Why I Quit My Job And Joined The Circus – golinmena.com

Why I Quit My Job And Joined The Circus

I remember my first trapeze class like it was yesterday. I climbed up the ladder and stood on that tiny pedestal 25 feet in the air, thinking, I’m going to die. I was 24, and my dad had just passed away from bile duct cancer.

My father had raised me since I was four. After my parents separated, it was just me and him in Los Angeles. We were so close that I moved back in with him when I returned from the military. I had a great job—stable work, good pay, benefits—fixing equipment at the Anheuser-Busch brewery. When a friend mentioned she’d started trapeze classes, I was dealing with my dad’s diagnosis and too preoccupied to really notice. Then, when he passed and I was trying to get out of the house, get into my life again, it came back to me: Did she tell me she was flying trapeze? That’s crazy; I want to try it. So I went.

The first time on that platform, like I said, I was scared. But I told myself there were safety lines; all I had to do was listen to the instructors. So at “ready, set…hup!” I grabbed the trapeze, swung through the air, and hung by my knees before dropping to the net. I did the trick. And I was hooked.

I continued to take classes, and about eight months later my instructor’s friend, who had a small family circus, asked, “You wanna fly in the show tomorrow?” I thought he was joking. But he wasn’t. They wanted me to do a somersault and an upside-down split, where the catcher catches you in midair. (I called mine the Flying Y because I wasn’t that flexible and my legs made a Y instead of a straight line.) At that point I had never done either without the safety harness. But they promised to scoop me up if I blew it. So I said OK—and I did the show. I can’t describe the feeling because it was so incredible. It was like, Oh my God, I can do it.

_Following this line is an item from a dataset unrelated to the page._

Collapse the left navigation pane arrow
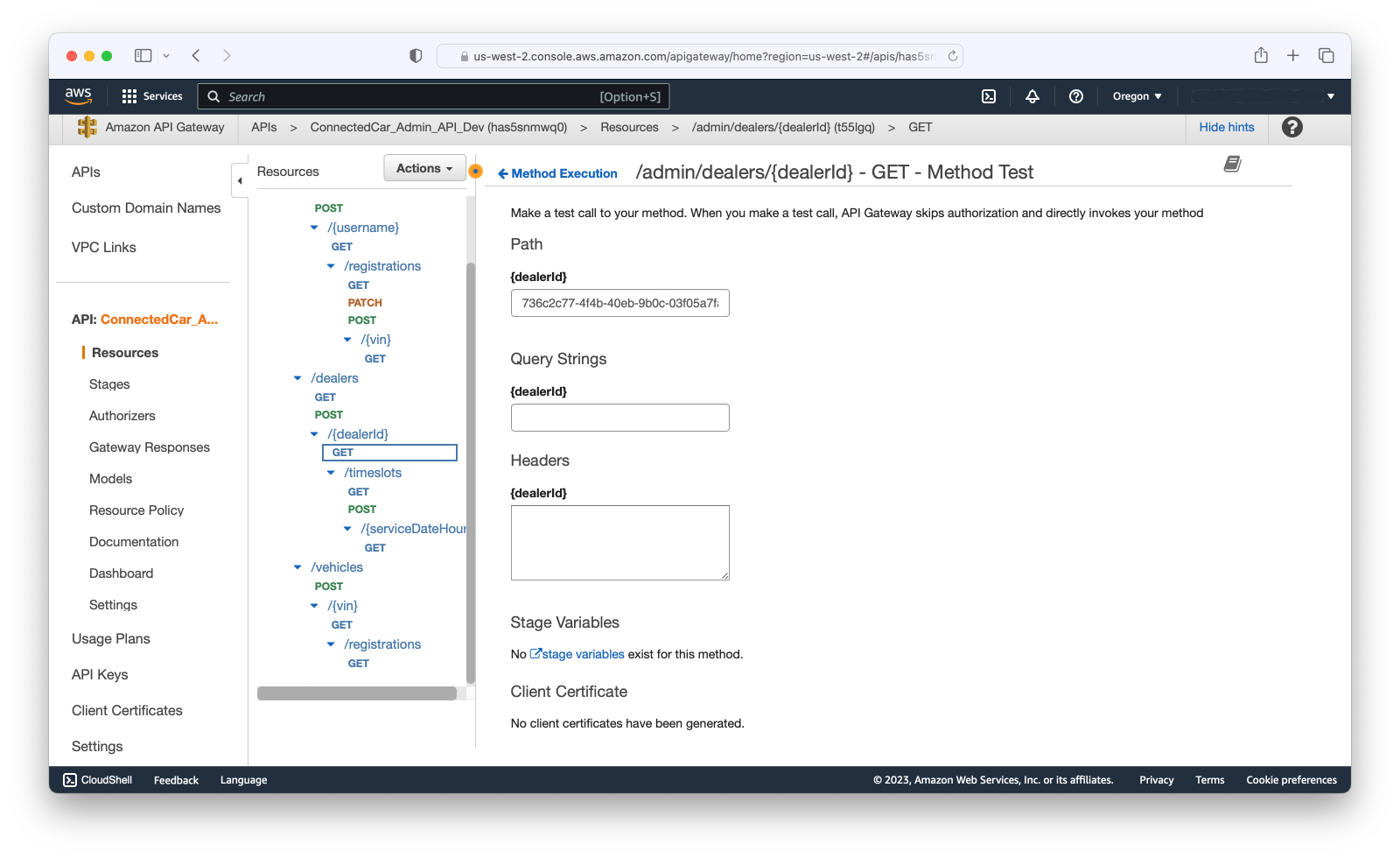This screenshot has height=858, width=1400. coord(240,180)
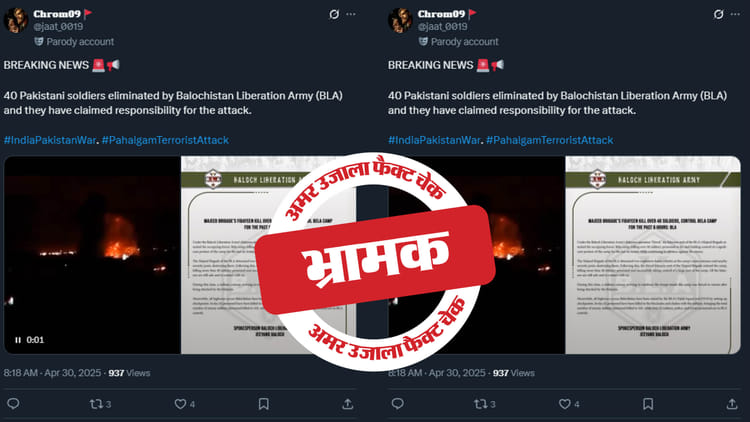
Task: Open Chrom09 profile avatar on left tweet
Action: [16, 20]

Performing with that circus was so much fun that when I heard Ringling Brothers was looking for a trapeze artist, I called and got my first paying gig. I took a leave of absence from my job for three months and went, with my cat, to live on the company train. I just loved it—so much so that when I came back, I quit the brewery, gave everything to Goodwill, and drove to Florida, this time to work for The Big Apple Circus. That was 13 years ago. I’ve been on the road ever since.

Now I travel with my boyfriend, also a trapeze artist. We have our truck and trailer filled with our four cats, two dogs, three frogs, and a buttload of tools. My latest act is trying to find work as the human cannonball, which is huge. Only a couple of women do it—and a black chick? I don’t know of any others like me.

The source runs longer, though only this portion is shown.